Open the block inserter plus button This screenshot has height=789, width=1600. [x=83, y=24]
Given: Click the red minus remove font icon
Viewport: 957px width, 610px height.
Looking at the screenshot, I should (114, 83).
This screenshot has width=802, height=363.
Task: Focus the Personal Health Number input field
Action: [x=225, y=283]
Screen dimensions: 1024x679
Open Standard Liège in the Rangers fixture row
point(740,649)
...
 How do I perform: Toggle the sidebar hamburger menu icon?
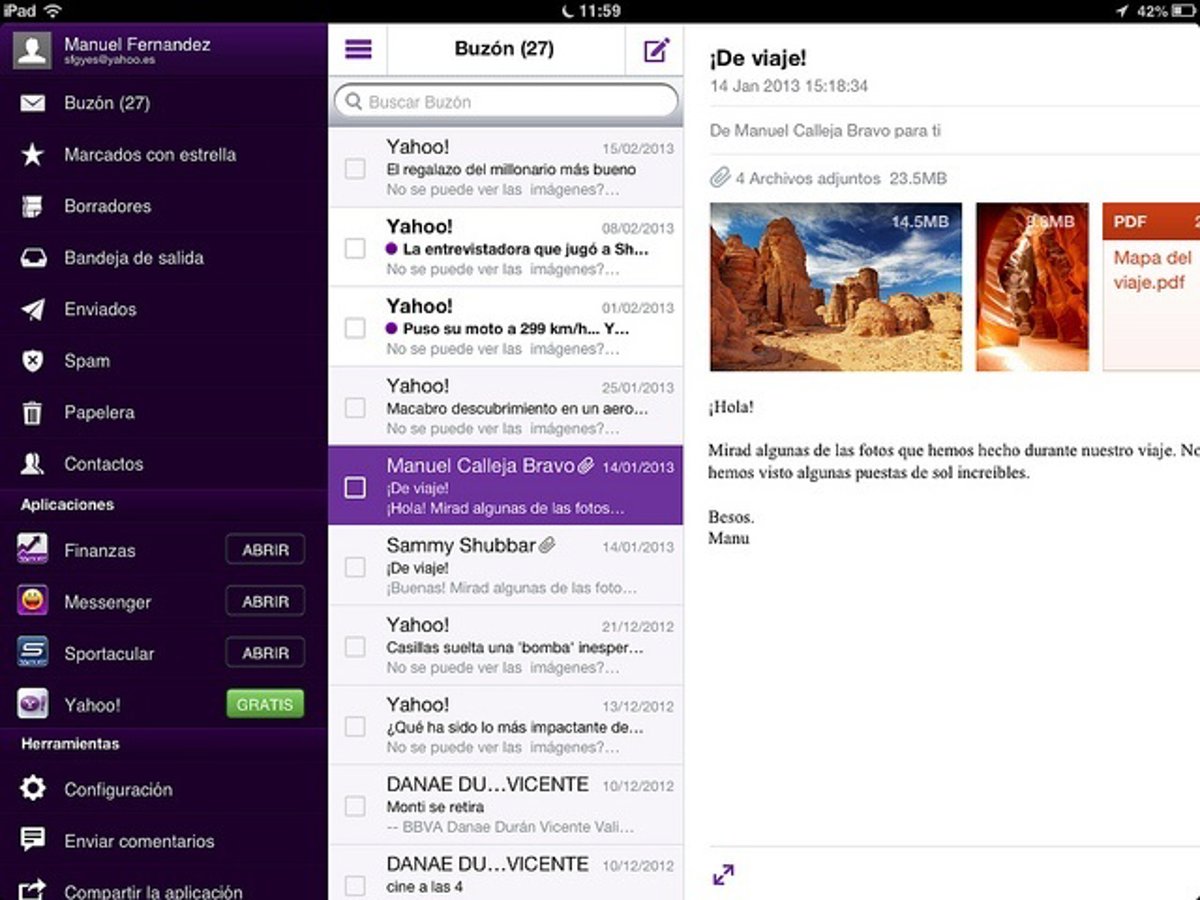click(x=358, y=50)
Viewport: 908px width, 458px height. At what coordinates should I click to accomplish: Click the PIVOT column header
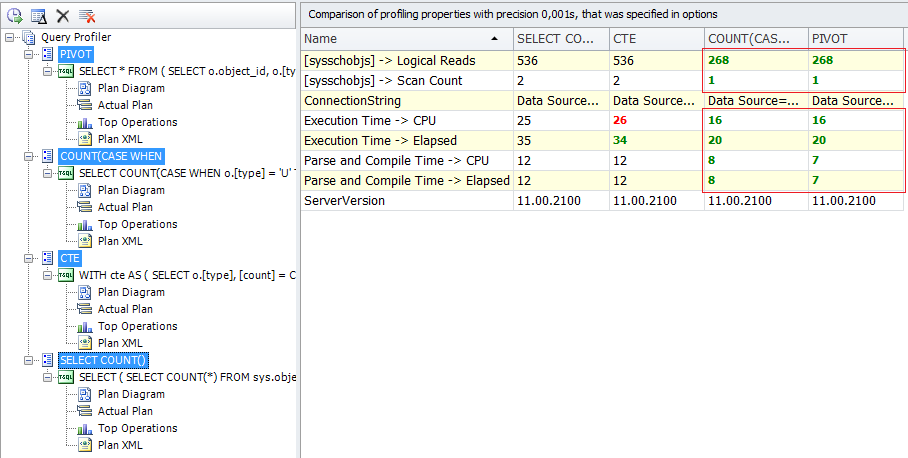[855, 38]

_What the task requires:_ Using the entries above, give back exactly the line containing "Open the block", the line containing "Screen dimensions: 1024x679", and every line between them, and nothing else.

_Reply to the exercise:_
Open the block inserter plus button This screenshot has height=789, width=1600. [x=83, y=24]
Given: Click the red minus remove font icon
Viewport: 957px width, 610px height.
Looking at the screenshot, I should (114, 83).
This screenshot has width=802, height=363.
Task: Focus the Personal Health Number input field
Action: [x=225, y=283]
Screen dimensions: 1024x679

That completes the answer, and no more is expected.